» **THE PROBLEM**
Every line with the string "agent" must be copied from the entries below.

» **THE RECORDS**
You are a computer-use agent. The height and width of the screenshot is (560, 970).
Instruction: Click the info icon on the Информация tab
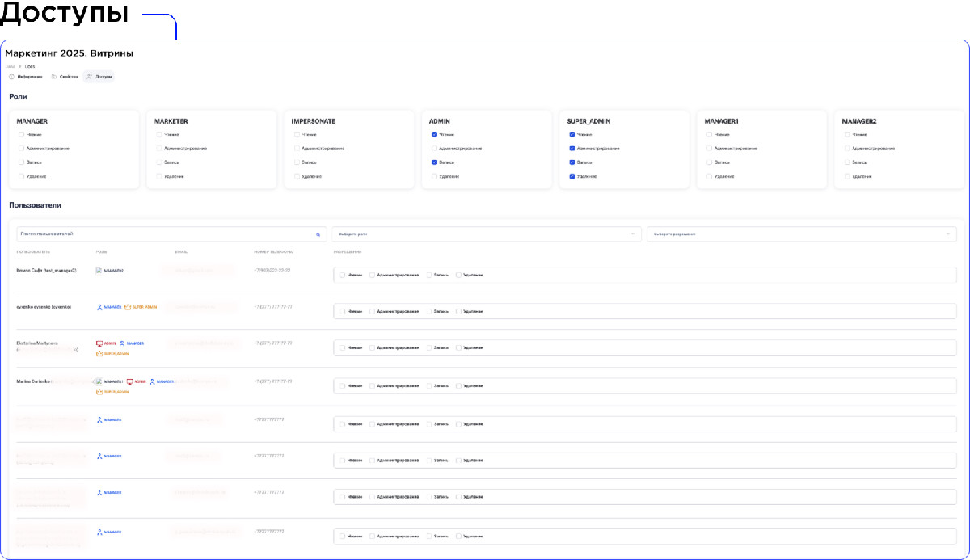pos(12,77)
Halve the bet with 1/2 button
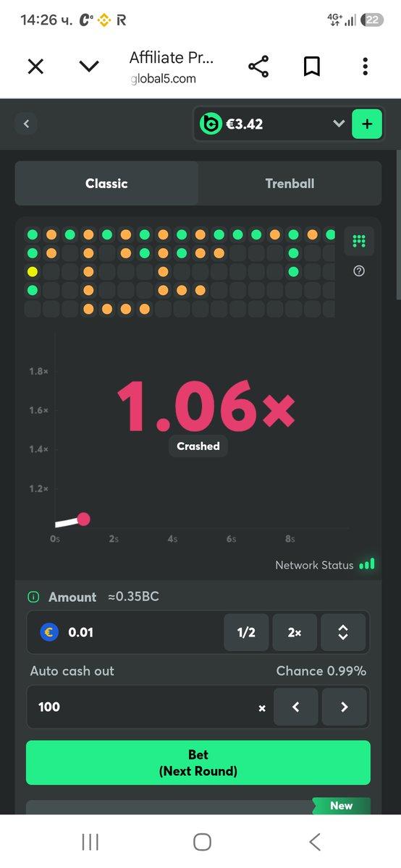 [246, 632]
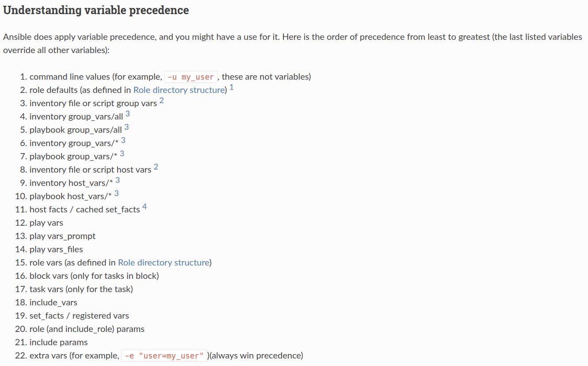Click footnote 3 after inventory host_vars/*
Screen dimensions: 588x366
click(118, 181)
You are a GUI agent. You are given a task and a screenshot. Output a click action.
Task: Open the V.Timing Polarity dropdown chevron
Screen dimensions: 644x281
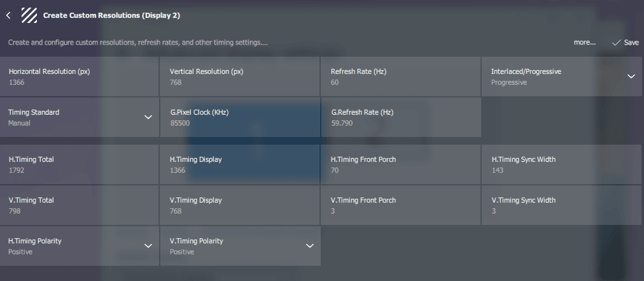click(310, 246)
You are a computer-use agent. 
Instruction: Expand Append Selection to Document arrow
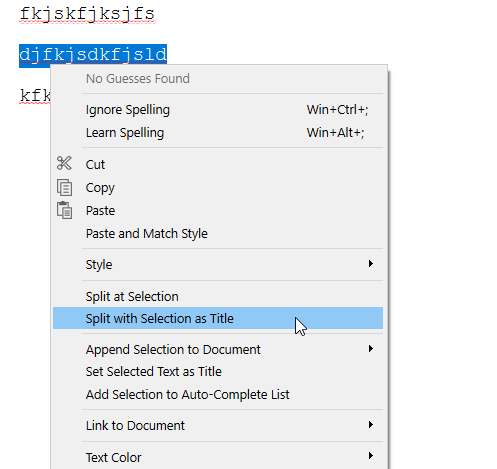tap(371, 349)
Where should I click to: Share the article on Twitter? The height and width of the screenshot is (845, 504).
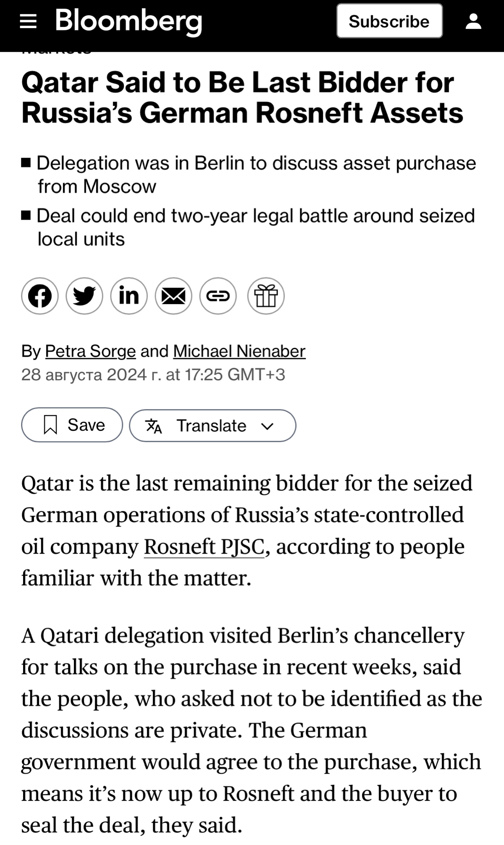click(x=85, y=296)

==

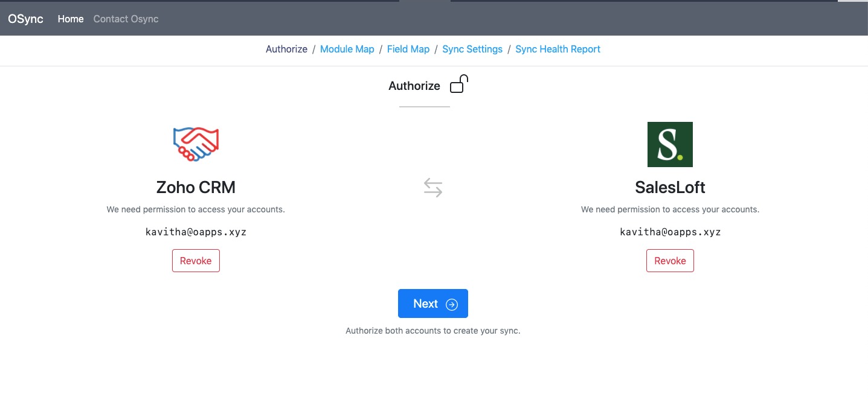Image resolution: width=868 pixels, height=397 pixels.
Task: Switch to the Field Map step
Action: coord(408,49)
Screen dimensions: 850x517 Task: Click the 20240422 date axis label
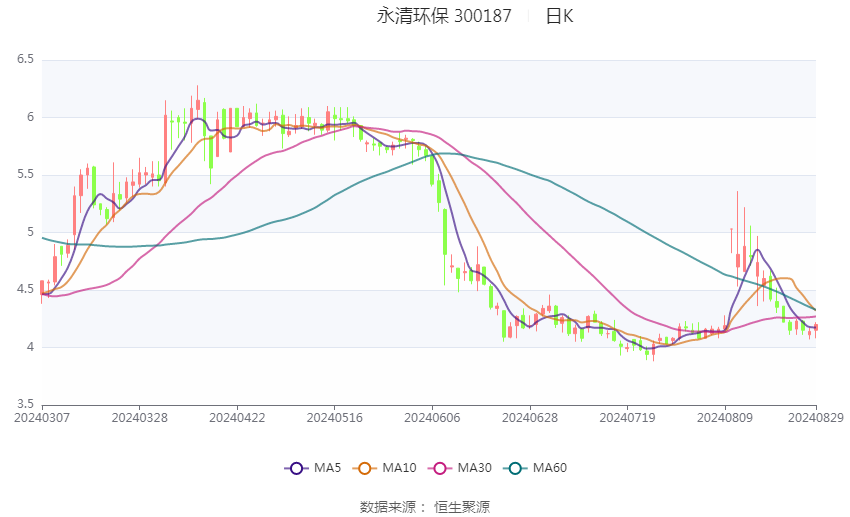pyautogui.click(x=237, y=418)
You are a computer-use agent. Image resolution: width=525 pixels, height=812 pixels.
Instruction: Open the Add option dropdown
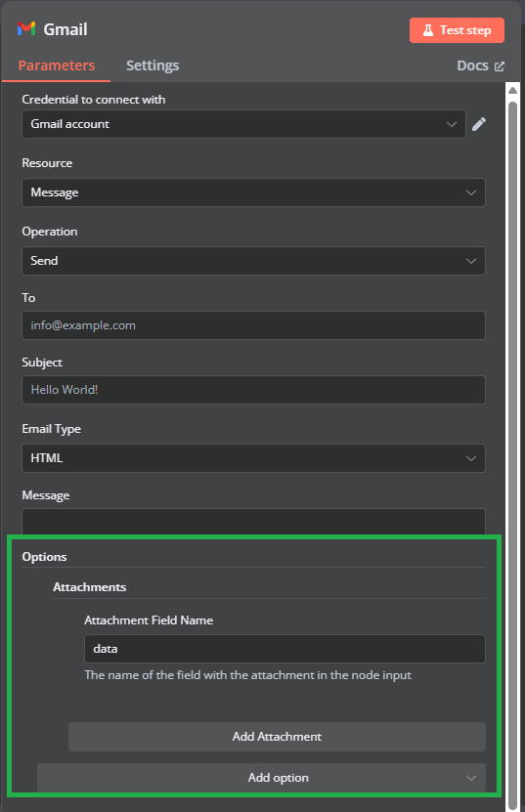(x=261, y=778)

» **SOLUTION FOR THIS PROBLEM**
You are a computer-use agent. The height and width of the screenshot is (560, 970).
You are a GUI agent. You are given a task and a screenshot. Output a click action.
You are a computer-use agent. 
You are a computer-use agent. Image resolution: width=525 pixels, height=812 pixels.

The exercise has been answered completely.